После знакомства мой первый начальник, заядлый шахматист, сразу спросил, умею ли я играть в шахматы. Шахматные фигуры переставлять я умею, но с детства не уловил прелестей этой умной и развивающей игры и не играю до сих пор. Я честно ответил, что играю очень плохо, что-то не ладится с защитой Каро-Канн (шутка). Начальник за столом даже подскочил. Достает из стола доску с фигурами. А ну, давай, садись. Досталось играть черными. Через тридцать минут на десятом ходу поставил начальнику мат. Тот посидел, подумал и говорит:
— Этого не может быть. А ну, давай еще партию.
Минут через двадцать посмотрел на меня и говорит:
— Парень, да ты вообще в шахматы играть не умеешь. А я-то сидел, все варианты твоих ходов просчитывал и подставился.
Больше мы с ним в шахматы не играли, но стали добрыми друзьями и я очень многому научился у своего старшего товарища.
О службе в Средней Азии вспоминается приятно. Молодость, множество новых впечатлений. Офицер — значит начальник, башлык. Вспоминаю всегда уважительное отношение к нам, пограничникам, со стороны местной интеллигенции и чиновников. Тогда мы не обращали внимания на то, что всегда подчеркивалась роль русских в развитии той или иной республики в таком виде, что только с помощью русских они сидят за столом, а не разваливаются на ковре, что до русских они не пили водку, постоянные извинения, что они принимают нас не как в России, а как принято у них в республике. Это говорилось для нас, но между собой говорилось, наверное, не совсем приятное для нас, так как в нынешних событиях активно и наиболее агрессивно принимали участие те молодые люди, которым в то время было лет по 10–15 и которые внимательно впитывали все разговоры старших.

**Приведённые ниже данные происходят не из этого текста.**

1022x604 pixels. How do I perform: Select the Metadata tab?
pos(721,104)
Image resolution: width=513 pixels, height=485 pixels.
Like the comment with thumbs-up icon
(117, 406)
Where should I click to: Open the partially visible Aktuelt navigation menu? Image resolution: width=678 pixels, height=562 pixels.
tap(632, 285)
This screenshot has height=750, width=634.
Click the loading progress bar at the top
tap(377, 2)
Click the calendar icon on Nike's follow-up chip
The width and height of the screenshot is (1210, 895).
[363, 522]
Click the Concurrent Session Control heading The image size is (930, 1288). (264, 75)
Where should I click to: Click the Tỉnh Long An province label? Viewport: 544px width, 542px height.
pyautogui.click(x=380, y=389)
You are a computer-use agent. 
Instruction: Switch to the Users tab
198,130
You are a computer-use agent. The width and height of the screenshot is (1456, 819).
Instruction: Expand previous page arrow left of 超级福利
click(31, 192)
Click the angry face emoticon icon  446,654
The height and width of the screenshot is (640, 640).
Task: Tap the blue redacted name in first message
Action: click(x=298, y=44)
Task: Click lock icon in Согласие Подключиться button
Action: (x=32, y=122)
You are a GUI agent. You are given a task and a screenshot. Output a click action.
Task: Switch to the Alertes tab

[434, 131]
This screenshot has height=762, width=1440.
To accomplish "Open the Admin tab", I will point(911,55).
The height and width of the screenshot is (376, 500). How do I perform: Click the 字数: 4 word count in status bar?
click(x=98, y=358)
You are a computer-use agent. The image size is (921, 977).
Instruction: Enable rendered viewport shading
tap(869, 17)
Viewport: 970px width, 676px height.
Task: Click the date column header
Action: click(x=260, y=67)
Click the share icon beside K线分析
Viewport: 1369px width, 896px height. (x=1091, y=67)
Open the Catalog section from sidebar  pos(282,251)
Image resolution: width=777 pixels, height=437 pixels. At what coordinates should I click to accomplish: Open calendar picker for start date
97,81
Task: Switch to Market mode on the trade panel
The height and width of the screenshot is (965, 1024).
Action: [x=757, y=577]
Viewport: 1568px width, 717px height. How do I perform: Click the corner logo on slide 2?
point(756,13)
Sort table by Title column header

Внешне законопослушные люди, с сочувствием говорившие об интернационализме, подчинялись своим местным законам и следовали родовым традициям. Преступник мог сколько угодно долго скрываться в своем племени, и никто его не выдавал. Но, если он совершил преступление против своего племени, то никакая милиция его не могла спасти. Калым был порицаемым, но повседневным обычаем в сельской местности. Покупка водительских прав и партийных билетов были обычными. Дело доходило и до анекдотов.
При обмене партийных документов году в 1974-м вдруг выяснилось, что первый секретарь райкома КПСС в поселке, где стояла наша часть, никогда в партию не вступал, приобрел билет и продвинулся по служебной лестнице до первого лица района. Скандала большого не было, зачем сор из избы выносить. Из партии его исключили, хотя он в нее не вступал, но все равно остался одним из самых уважаемых людей в районе.
Анекдот тех лет. На парткомиссии утверждают кандидата в члены КПСС. Вопрос к вступающему в партию: «Кто является Генеральным Секретарем ООН?» Затянувшуюся паузу прерывает секретарь райкома, который, прикрывшись ладошкой, шепчет: «У Тан, У Тан». В переводе с одного из местных языков значит — стыдись. Вступающий в партию вдруг во всеуслышание произносит: «Сам стыдись. Я тебе деньги давал, а вы мне какие-то дурацкие вопросы задаете».
С каким сожалением я читал новости из этой республики, ставшей удельным владением бывшего партийного бонзы. Люди были низведены до уровня дехкан, которые были во времена Ходжи Насреддина. И пришедший ему на смену личный стоматолог хана многого не сделал для улучшения жизни людей. Главное, репрессиями люди доведены до того, что готовы отдать жизнь за тирана, лишь бы не были репрессированы родственники.
Служба всегда начинается с жилья. Бездомный офицер — офицер наполовину. На службе он думает, где будет сегодня ночевать и что есть. Дома думает, какие задачи на завтра. Не служба, а сплошное преодоление тягот и лишений военной службы. К приезду жены мне выделили комнату размером три на четыре метра в офицерском общежитии. Общежитие находилось в бывшей капитальной конюшне, оставшейся ещё со времен генерал-адьютанта Куропаткина, впоследствии «отличившегося» во время русско-японской войны. Кстати, и клуб части размещался в этой же бывшей конюшне. Так мы прожили полгода. Но как говорят — не было счастья, да несчастье помогло.